Do we think the curvature of spacetime is true?

As I said above, "true" is a word I never use. In this case it is not okay to think of curvature of spacetime is true. To be precise, this is not even a poorly phrased question. In the absense of matter the spacetime will expected not to be curved. If Einstein's equations are valid and region S of spacetime is calculated to have spacetime curvature then the value of spacetime is calculated to be non-zero then the appropriate to say that the spacetime region is curved.

Now it's my turn to ask

*you* a question. When I go out of the way to say that never is a word I use then why do you go out of your way to ask me the same question again?

If you are scared to use the word, you are not really agreeing with science.

Please show me in this thread or any other thread where I said that I was

*scared* to use? Also, please post a proof whose conclusion is that I'm

*not really agreeing with science.*There are only a few instances wherein it is okay to say that it is okay to conclude that something is true/false.

Correction: There actually

*are* instances where it is okay to say something is true or false, or right or wrong. I made a mistake in saying otherwise. I've been off my game lately. This is not a result of being right or wrong. It is a result of having SSRI disorder syndrom. It's one of the reasons I haven't been posting as much as I used to.

Let me give you an example:

Correct example of when it's okay to say that something is true; Saying that the invariance of the speed of light is true is an example of when it is not okay to say that the speed of light is being invariance is true.

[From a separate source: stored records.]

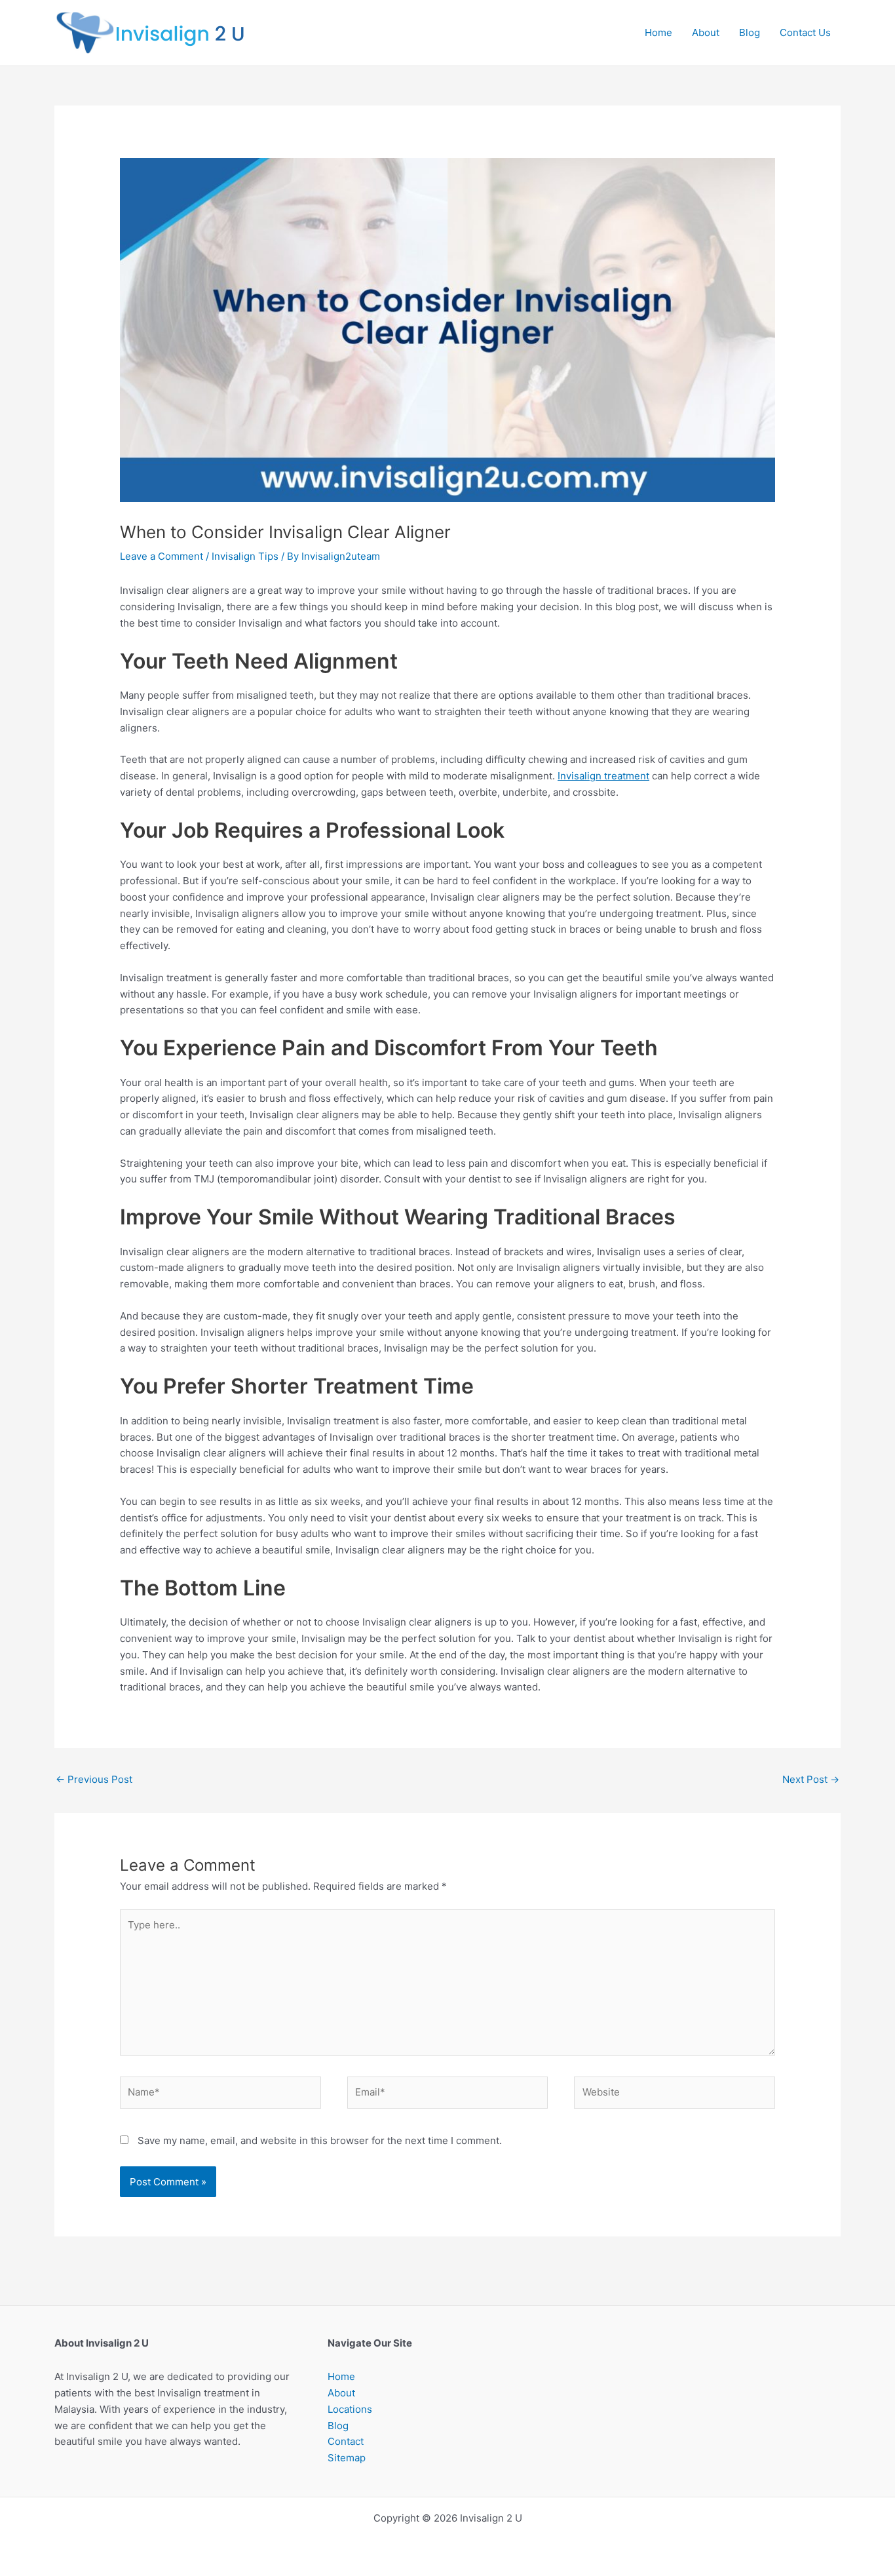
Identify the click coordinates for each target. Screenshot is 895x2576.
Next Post (810, 1779)
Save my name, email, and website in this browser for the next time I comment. (320, 2140)
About (705, 32)
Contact (346, 2441)
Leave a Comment (161, 556)
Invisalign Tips (245, 556)
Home (658, 32)
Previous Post (94, 1779)
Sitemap (347, 2457)
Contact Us (805, 32)
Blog (749, 32)
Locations (350, 2409)
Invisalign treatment (603, 776)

We cannot say this as true because it is concievable that the speed of light might one day be measured to be different that

*c*.

There are, of course, othertimes where I use the term "true" in error which I say when I simply make a mistake in saying so (being human I will of course, make an error at times).

It is also "true" to say that the number of golf balls in a bucket is three when the sum is two and I add one. It is true that the sum after adding one to make it three.

I might have made an error above because it can be quite easy to make a mistake in terminology. Be careful in making assertions like the one you ended your post with, i.e. be cautious when you claim that I am not really agreeing with science.